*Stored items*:

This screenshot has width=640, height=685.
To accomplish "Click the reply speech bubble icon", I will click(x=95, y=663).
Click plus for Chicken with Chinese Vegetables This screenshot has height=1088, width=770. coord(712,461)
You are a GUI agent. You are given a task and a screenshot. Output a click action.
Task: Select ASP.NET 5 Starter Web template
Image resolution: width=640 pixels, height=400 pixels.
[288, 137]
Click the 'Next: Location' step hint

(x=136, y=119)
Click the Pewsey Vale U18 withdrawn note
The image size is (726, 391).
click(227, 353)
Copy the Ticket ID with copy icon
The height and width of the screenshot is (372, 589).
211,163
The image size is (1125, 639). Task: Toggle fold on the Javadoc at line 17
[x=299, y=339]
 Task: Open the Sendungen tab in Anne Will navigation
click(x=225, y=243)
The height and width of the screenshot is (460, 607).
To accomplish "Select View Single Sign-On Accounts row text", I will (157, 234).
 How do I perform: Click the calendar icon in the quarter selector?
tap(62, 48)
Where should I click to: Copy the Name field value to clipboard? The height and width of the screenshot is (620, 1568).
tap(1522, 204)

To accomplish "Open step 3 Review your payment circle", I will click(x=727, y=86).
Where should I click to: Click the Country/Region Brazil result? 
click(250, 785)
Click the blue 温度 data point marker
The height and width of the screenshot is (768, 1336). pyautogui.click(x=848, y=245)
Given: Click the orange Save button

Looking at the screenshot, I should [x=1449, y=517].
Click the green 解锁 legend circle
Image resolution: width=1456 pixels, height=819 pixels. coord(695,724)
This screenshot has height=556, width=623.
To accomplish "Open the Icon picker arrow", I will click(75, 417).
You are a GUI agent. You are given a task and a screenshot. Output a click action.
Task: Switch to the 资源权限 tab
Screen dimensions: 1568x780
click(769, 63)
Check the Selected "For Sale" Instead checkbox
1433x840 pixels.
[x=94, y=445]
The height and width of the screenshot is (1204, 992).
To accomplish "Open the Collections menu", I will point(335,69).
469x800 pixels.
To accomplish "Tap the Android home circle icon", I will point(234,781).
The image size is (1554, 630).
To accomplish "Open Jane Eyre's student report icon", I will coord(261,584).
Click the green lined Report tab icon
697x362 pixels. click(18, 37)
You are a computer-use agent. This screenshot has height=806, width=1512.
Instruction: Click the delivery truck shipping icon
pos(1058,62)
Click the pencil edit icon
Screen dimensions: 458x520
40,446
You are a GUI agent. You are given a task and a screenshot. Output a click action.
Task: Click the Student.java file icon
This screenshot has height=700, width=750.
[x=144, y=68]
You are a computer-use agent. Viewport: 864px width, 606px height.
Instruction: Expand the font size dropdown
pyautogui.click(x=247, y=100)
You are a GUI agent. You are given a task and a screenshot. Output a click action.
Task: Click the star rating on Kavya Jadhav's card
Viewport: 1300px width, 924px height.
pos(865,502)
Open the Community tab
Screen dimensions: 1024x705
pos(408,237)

*TASK DESCRIPTION*:
I'd like the lines above from the one with "Where should I click to: Click" up to and including the one with "469x800 pixels." copied exactly, with no other lines.

*ANSWER BELOW*:
Where should I click to: Click the Country/Region Brazil result? 
click(250, 785)
Click the blue 温度 data point marker
The height and width of the screenshot is (768, 1336). pyautogui.click(x=848, y=245)
Given: Click the orange Save button

Looking at the screenshot, I should [x=1449, y=517].
Click the green 解锁 legend circle
Image resolution: width=1456 pixels, height=819 pixels. coord(695,724)
This screenshot has height=556, width=623.
To accomplish "Open the Icon picker arrow", I will click(75, 417).
You are a GUI agent. You are given a task and a screenshot. Output a click action.
Task: Switch to the 资源权限 tab
Screen dimensions: 1568x780
click(769, 63)
Check the Selected "For Sale" Instead checkbox
1433x840 pixels.
[x=94, y=445]
The height and width of the screenshot is (1204, 992).
To accomplish "Open the Collections menu", I will point(335,69).
469x800 pixels.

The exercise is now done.